## TRECHO DE ORIGEM
****

Black Music

Quando esteve no Brasil pela primeira vez, em uma visita religiosa, na década de 1960, o artista angolano Fernando Mukulukusso ficou encantado com o que viu. O retorno a Luena, sua cidade natal, ocorreu somente para arrumar as malas e se despedir dos amigos e familiares; pois a partir daquele momento sua vida estava ligada à cidade de São Paulo. “Costumo dizer que metade de mim é brasileira e a outra é angolana.” 

Foi em São Paulo que Fernando se tornou um dos principais propagadores da Black Music norte-americana; primeiro organizando festivais, como o Black So’Dream Festival, no bairro da Liberdade, para mais tarde fundar a Academia Brasileira de Música Black (ABBM), localizada aqui no pedaço e tida como uma fábrica de novos talentos do gênero. 

De acordo com Fernando, presidente da ABBM, “ela é uma instituição cultural que trabalha há mais de dez anos para promover a música negra e conta com parcerias com órgãos públicos, como a Prefeitura de São Paulo, a Secretaria de Estado da Cultura e ONGs, participando sempre de questões relacionadas à inclusão e ao desenvolvimento da cultura Black no Brasil e no exterior”.

****

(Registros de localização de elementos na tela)
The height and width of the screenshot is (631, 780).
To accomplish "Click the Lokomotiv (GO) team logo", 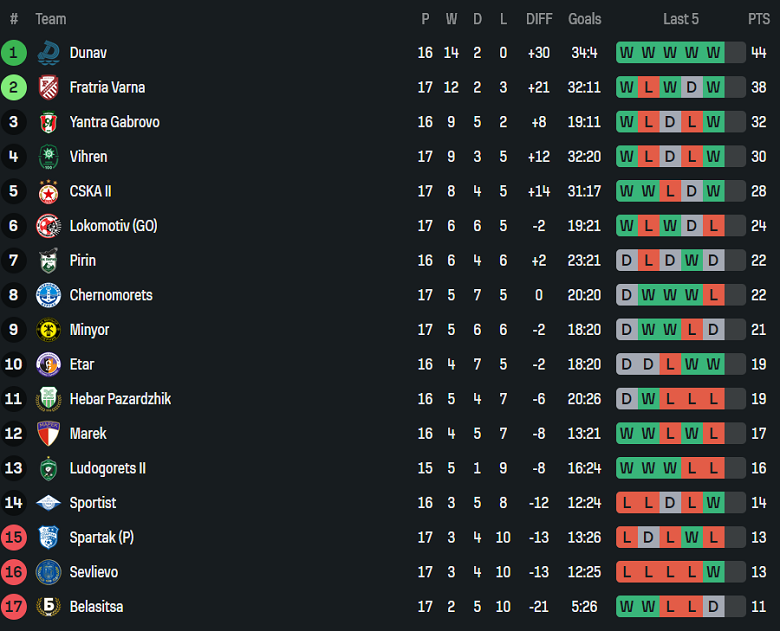I will [48, 226].
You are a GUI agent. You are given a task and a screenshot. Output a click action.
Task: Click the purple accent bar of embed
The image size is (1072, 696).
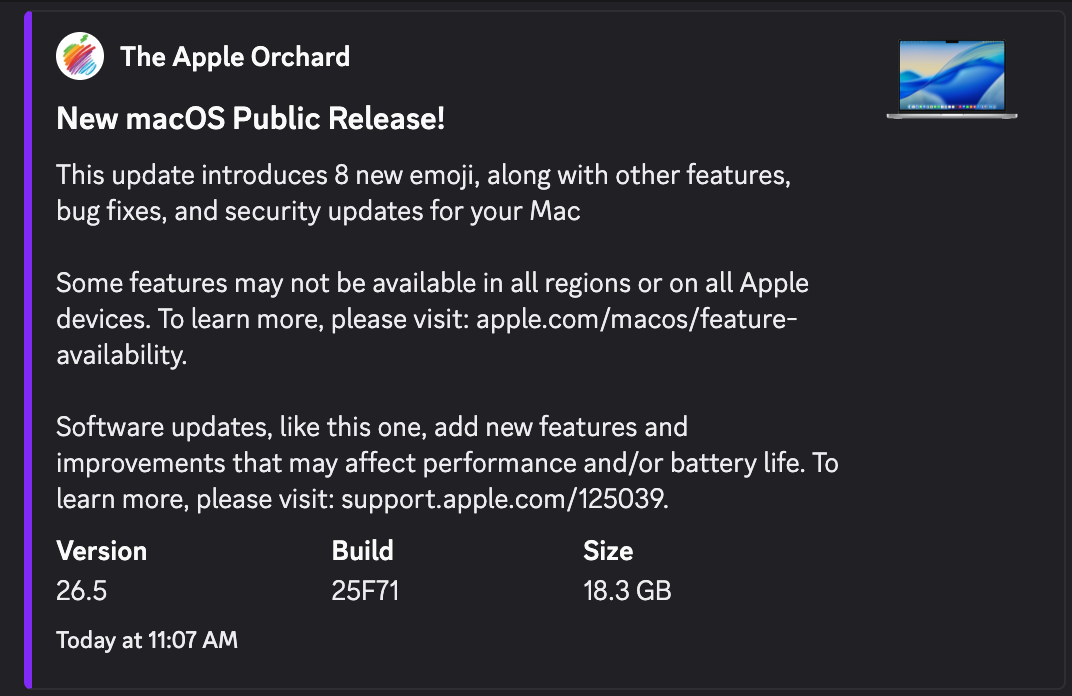click(x=28, y=349)
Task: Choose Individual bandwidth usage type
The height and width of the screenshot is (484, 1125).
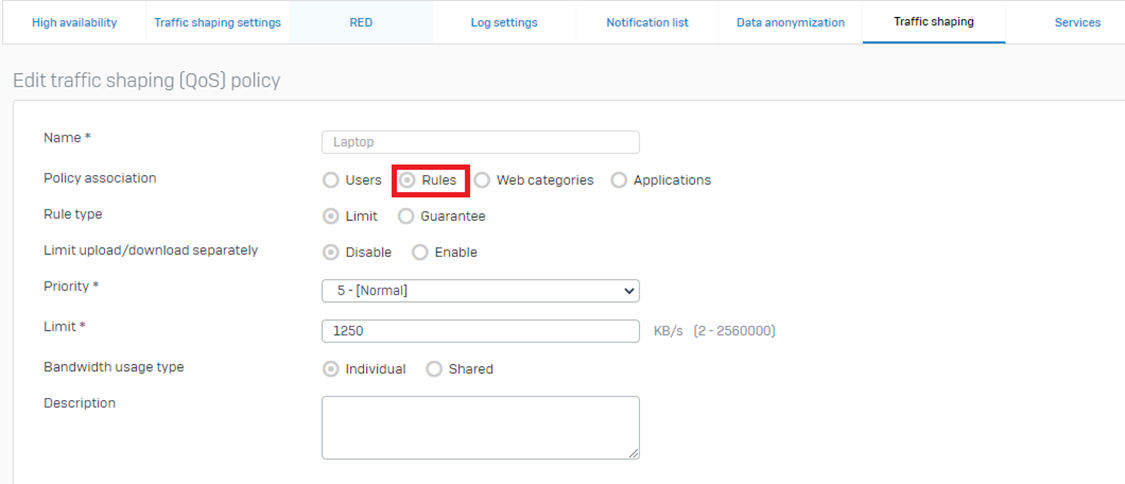Action: click(331, 369)
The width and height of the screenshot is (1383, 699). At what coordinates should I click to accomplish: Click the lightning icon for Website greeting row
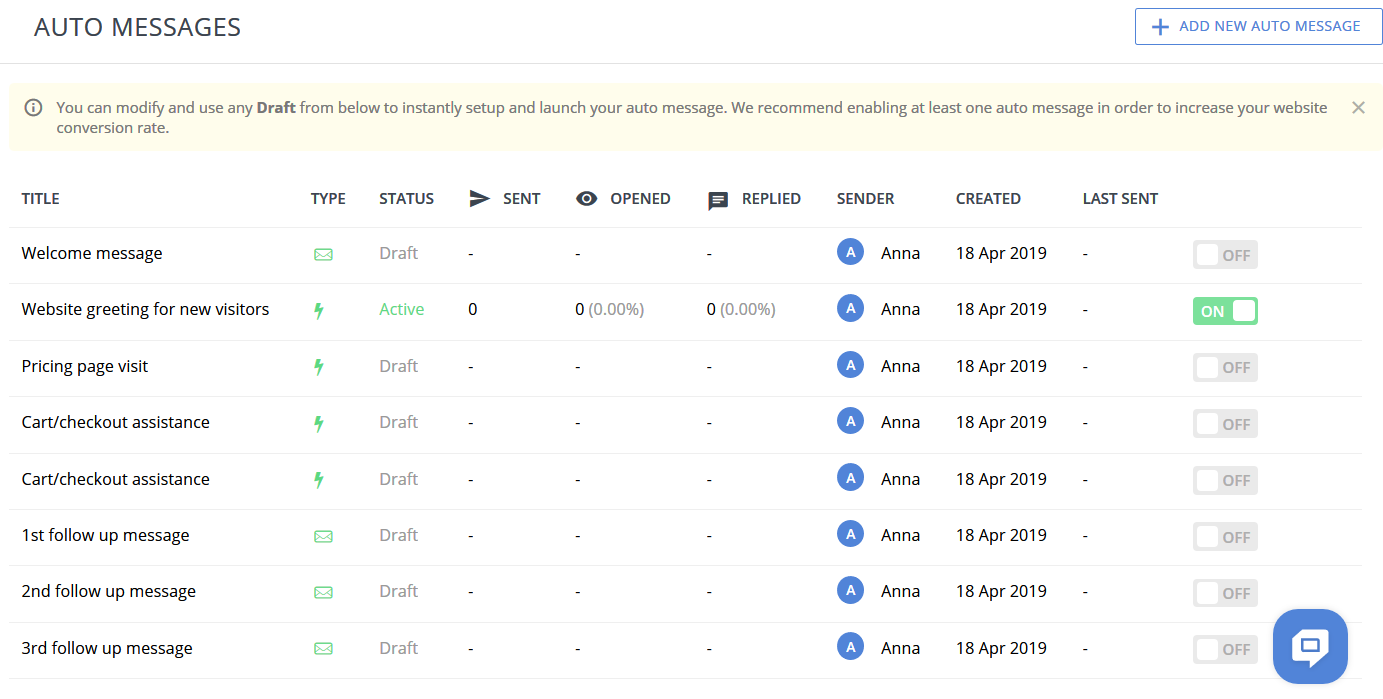click(319, 311)
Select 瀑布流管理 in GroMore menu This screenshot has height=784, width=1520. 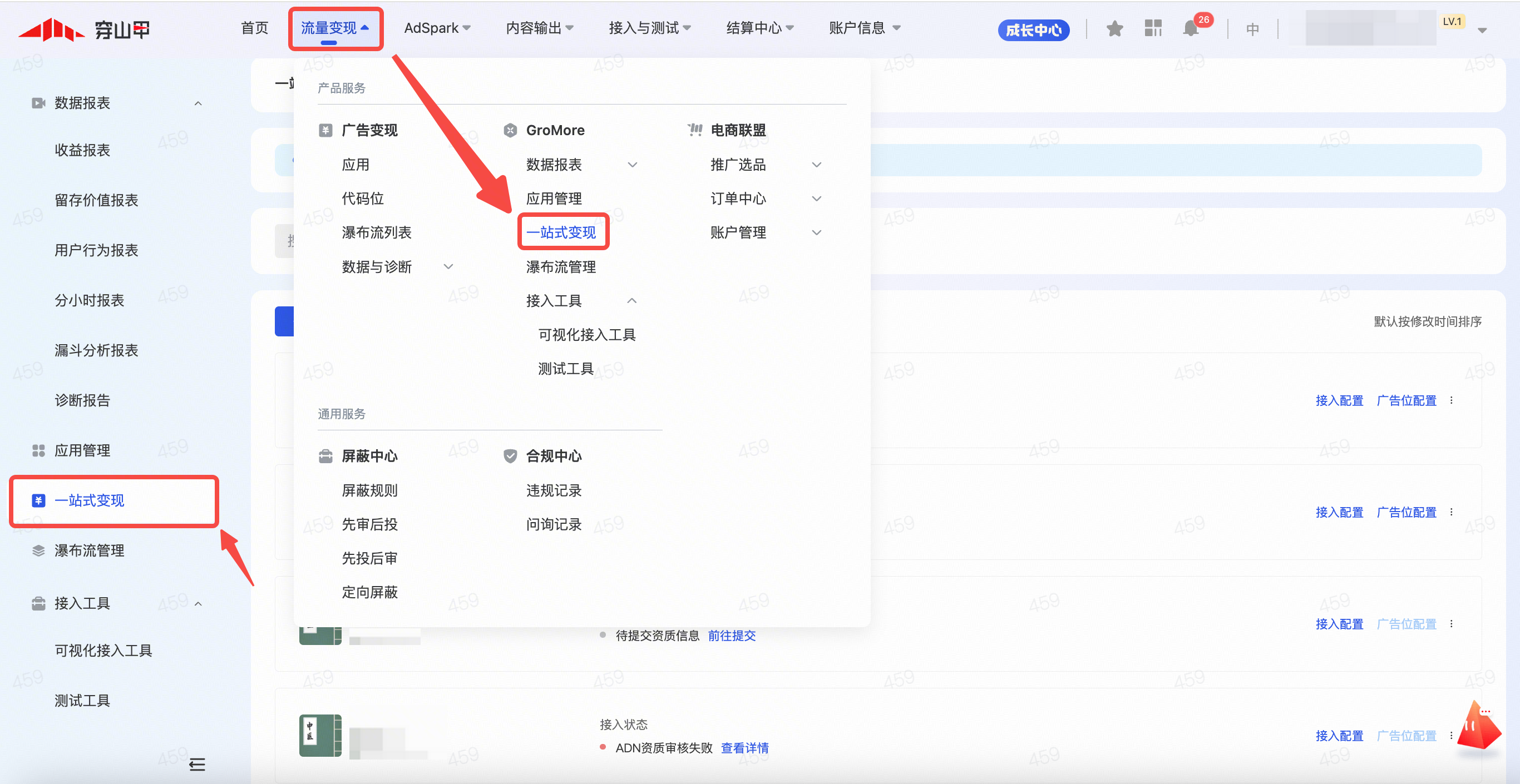(561, 267)
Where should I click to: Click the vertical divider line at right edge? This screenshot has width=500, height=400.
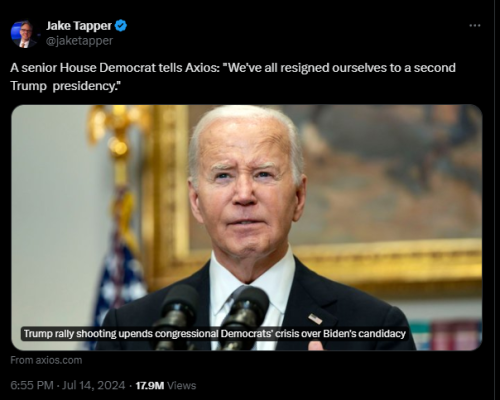pyautogui.click(x=495, y=200)
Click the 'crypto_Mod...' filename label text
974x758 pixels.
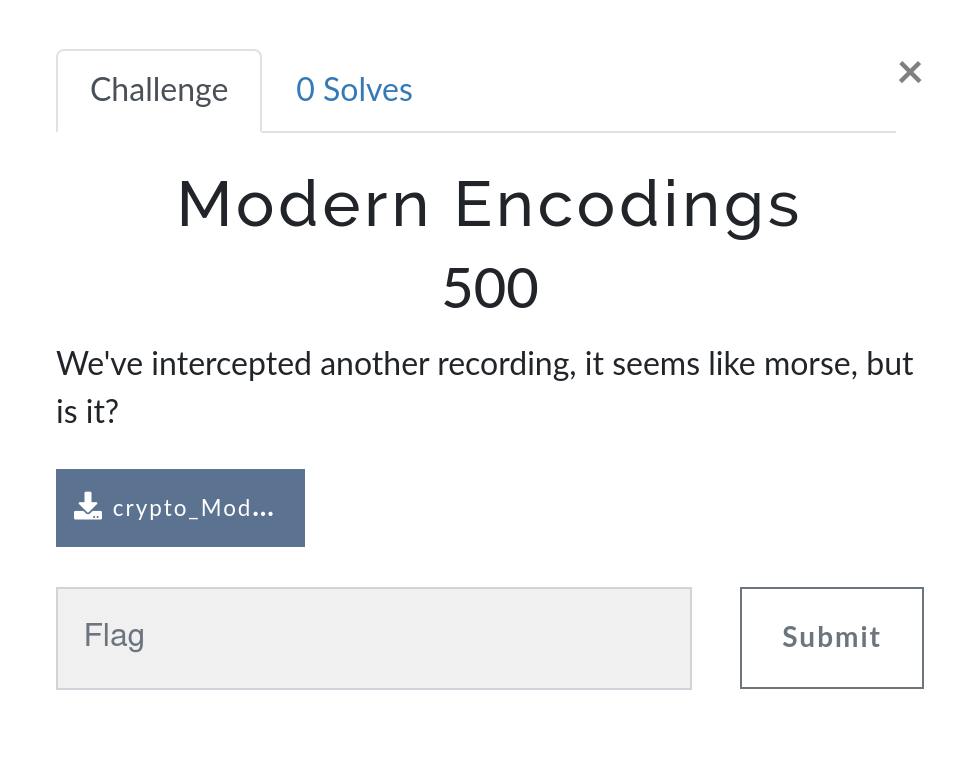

****

## OBJETIVO DA TAREFA
Reescreva o texto sobre Fernando Mukulukusso começando em "Quando esteve no" e terminando em "talentos do gênero.", trocando "festivais" por "eventos". As entradas não são necessárias aqui.

## RESULTADO
Quando esteve no Brasil pela primeira vez, em uma visita religiosa, na década de 1960, o artista angolano Fernando Mukulukusso ficou encantado com o que viu. O retorno a Luena, sua cidade natal, ocorreu somente para arrumar as malas e se despedir dos amigos e familiares; pois a partir daquele momento sua vida estava ligada à cidade de São Paulo. “Costumo dizer que metade de mim é brasileira e a outra é angolana.” 

Foi em São Paulo que Fernando se tornou um dos principais propagadores da Black Music norte-americana; primeiro organizando eventos, como o Black So’Dream Festival, no bairro da Liberdade, para mais tarde fundar a Academia Brasileira de Música Black (ABBM), localizada aqui no pedaço e tida como uma fábrica de novos talentos do gênero.